Job A -> In the makefile discussion, what does GNU make do with a pattern rule that has no command line?

Also, fceller has some good general points about tidy makefiles and explains why the "plain" makefile works.
The line
%.cdb: %.hdb
does not do anything. Check the GNU make manual and you'll see that a pattern rule without a command line is used to DELETE a previously defined rule with that same pattern. Since there's no previous rule, this is essentially a no-op.
If you have a command that creates TWO output files with ONE invocation of a rule, then you need to put both patterns in the same rule, like this:
%.cdb %.hdb: %.h
PYTHONPATH=$(top_builddir)/cgen/src python $(top_builddir)/cgen/src/isti/cgen/run.py $<
This will tell GNU make that both targets are generated from one invocation of the rule. BE AWARE! This syntax only has this behavior for pattern rules. Explicit rules with multiple targets do something entirely different (confusingly enough).
As for the make clean behavior, I'm not sure. The makefile generated by automake is too complex for me to just read it; it would require some debugging (run it and trace what happens). However, I suspect that the rules there are not designed properly to allow a clean target and a build target to both be run in the same invocation of make. Run the two commands separately and see if that works better:
make clean
make check
You need to tell automake that foo.hdb is a source file that is to be constructed. Add the following to Makefile.am:
BUILT_SOURCES = foo.hdb
First of all: you do not need to include the "*.h" in *_SOURCES. The automake will generated code to generate the dependencies. From the manual: Header files listed in a _SOURCES definition will be included in the distribution but otherwise ignored
The change you made in the plain Makefile ("Note that I've switched from xxx.hdb to corm_xxx.h, etc, so that file extensions remain OK") is essential. The automake FILTERS the *_SOURCES list using the filename extension in order to see what to call (CC, CXX, F77).

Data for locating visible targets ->
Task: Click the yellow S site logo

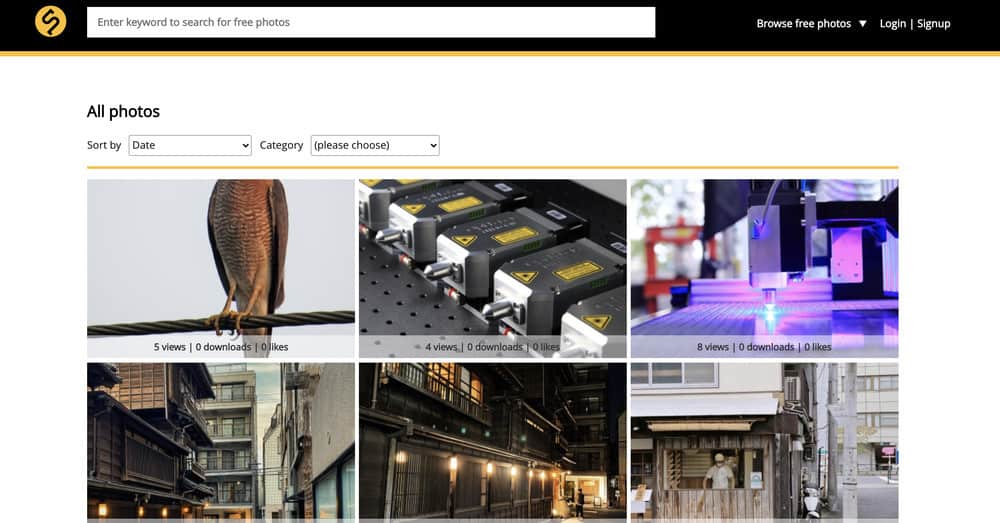Action: [x=50, y=22]
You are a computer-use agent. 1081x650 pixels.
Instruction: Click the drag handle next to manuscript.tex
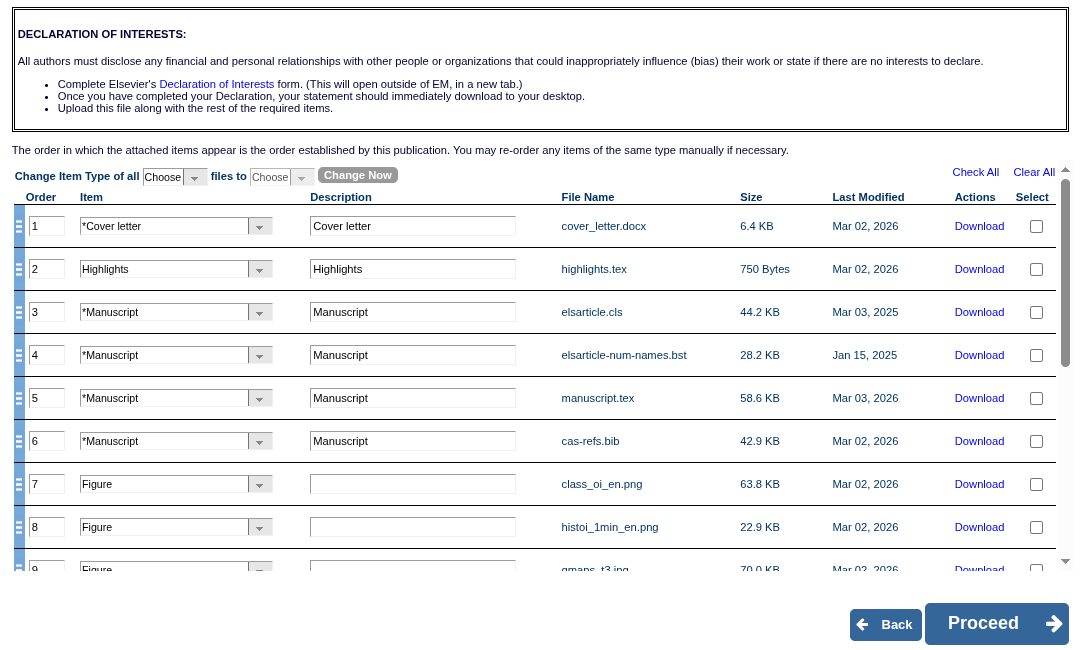pos(18,398)
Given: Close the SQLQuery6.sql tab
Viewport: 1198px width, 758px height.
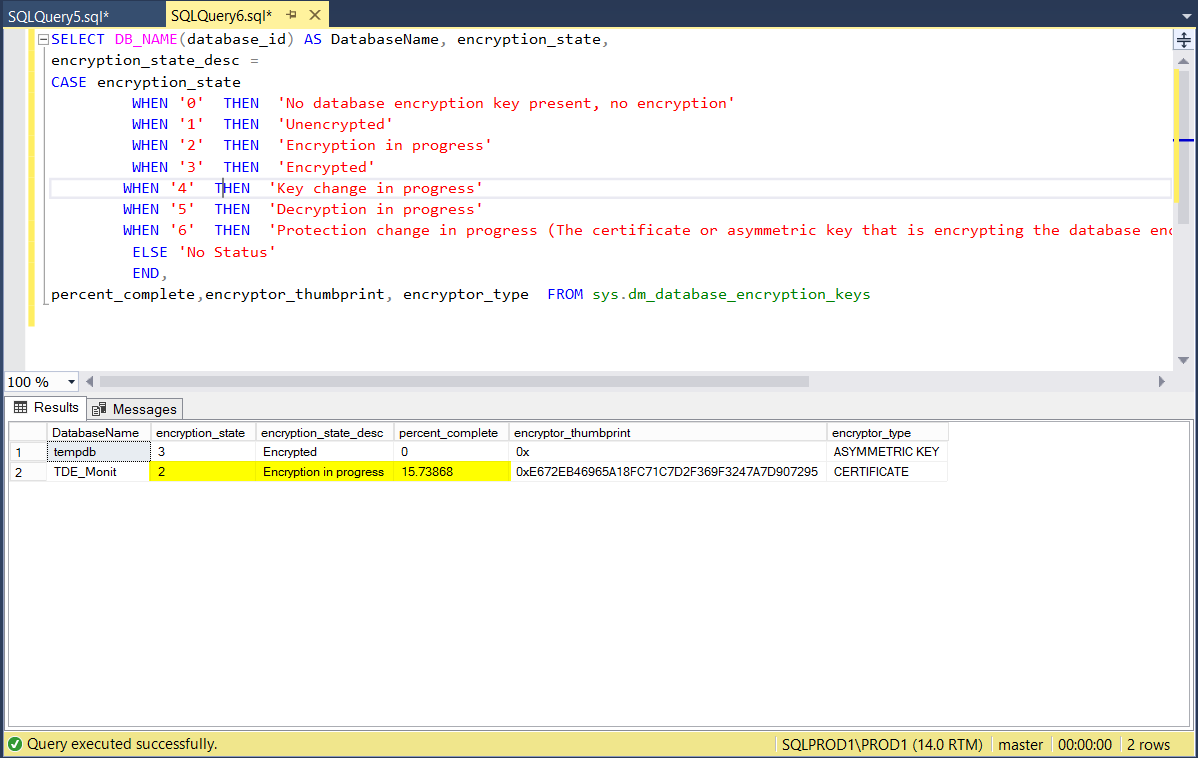Looking at the screenshot, I should (x=314, y=15).
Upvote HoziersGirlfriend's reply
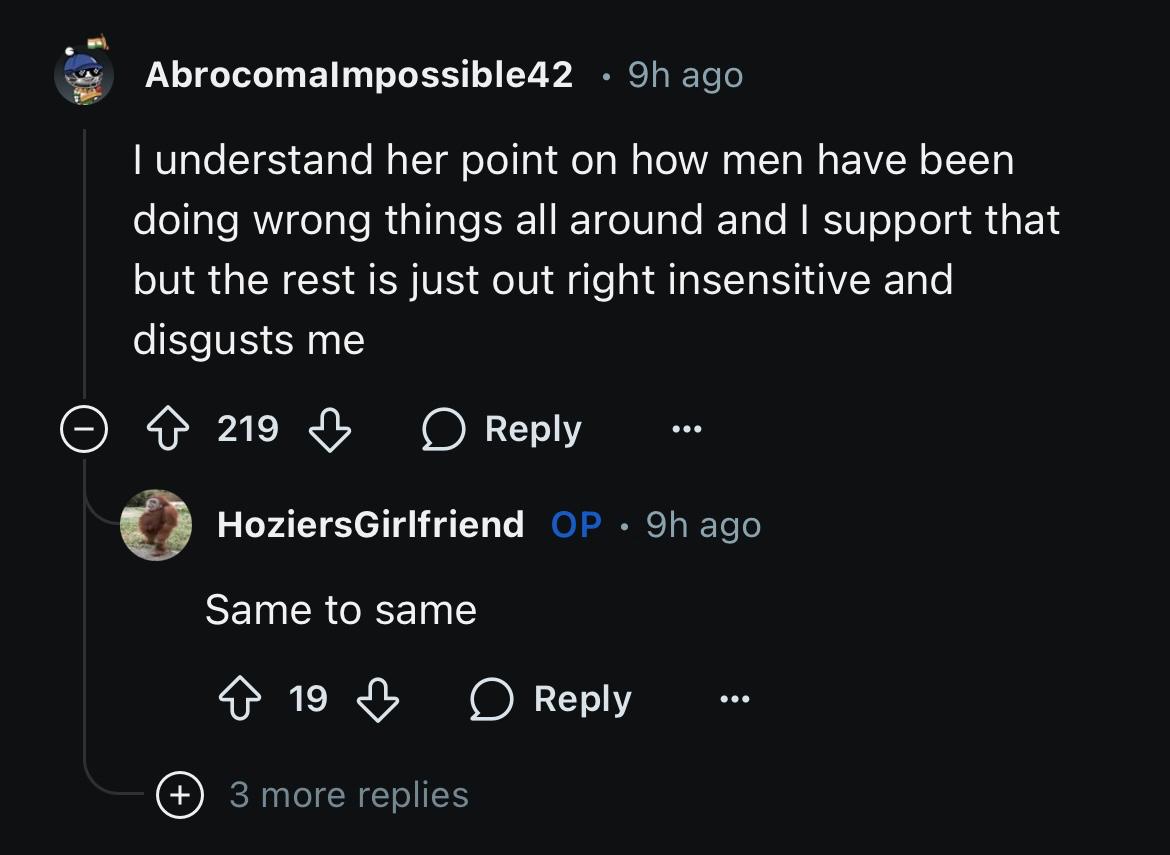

Job B -> Extract the stretch of the records from their start through the line that contains "pos(18,398)", including that line, and copy each line unchanged. Leave the pictures out of your answer.

Correct result A -> It deletes a previously defined rule with that same pattern.

Correct result B ->
Task: Click the yellow S site logo

Action: [x=50, y=22]
You are a computer-use agent. 1081x650 pixels.
Instruction: Click the drag handle next to manuscript.tex
pos(18,398)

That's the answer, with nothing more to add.